One: The late modern picture of reality is, culturally speaking, something altogether unprecedented.

Two: In the days of, say, Thomas Aquinas, there was no particularly cogent alternative to seeing nature as a rationally ordered continuum in which all things witnessed to a final good, at once cosmic and moral.

Three: Even if one did not concur with Thomas' (often very questionable) moral judgments, one could scarcely reject many of his metaphysical presuppositions - and so one might not notice the covertly theological nature of those judgments. Not so now.

Four: The modern person's failure to find a moral meaning in nature's forms is not simply attributable to a perverse refusal to recognize objective truth.

Five: There is now a story that makes nihilism - in the technical sense of disbelief in any ultimate meaning or purpose beyond the physical - plausible and powerful.

This is all one paragraph - but contains at least 4 or 5 very distinct issues. And Dr. Hart does elaborate more in the remainder of the article upon the "story" that makes nihilism ...plausible and powerful.
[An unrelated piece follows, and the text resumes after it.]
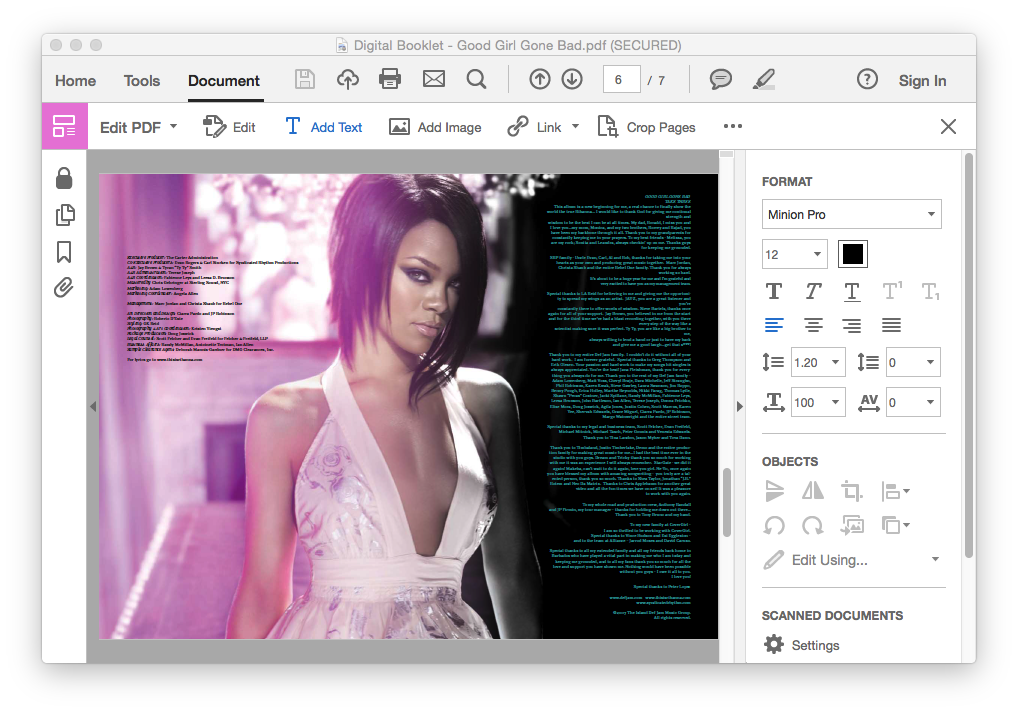Image resolution: width=1018 pixels, height=713 pixels.
Task: Click the Print icon in toolbar
Action: 390,80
First, I reproach Dr. Hart for masking or attempting to cover the irrational, evolutionary worldview with his very sophisticated and sophistical reasonings about the plausibility and power of this worldview - fictional story. Dr. Hart continues to explain that "with the rise of the mechanical philosophy, modern persons began to conceive of natural ends, not as inherent purposes, but merely as useful functions.." Here he puts his finger, however gingerly, that is, briefly, upon the rise of empirical science - with its emphasis, upon experiment and Sir Frances Bacon's insistence upon usefulness, that is, the beginning of the technological revolution breaking off from the Copernican revolution, but following it.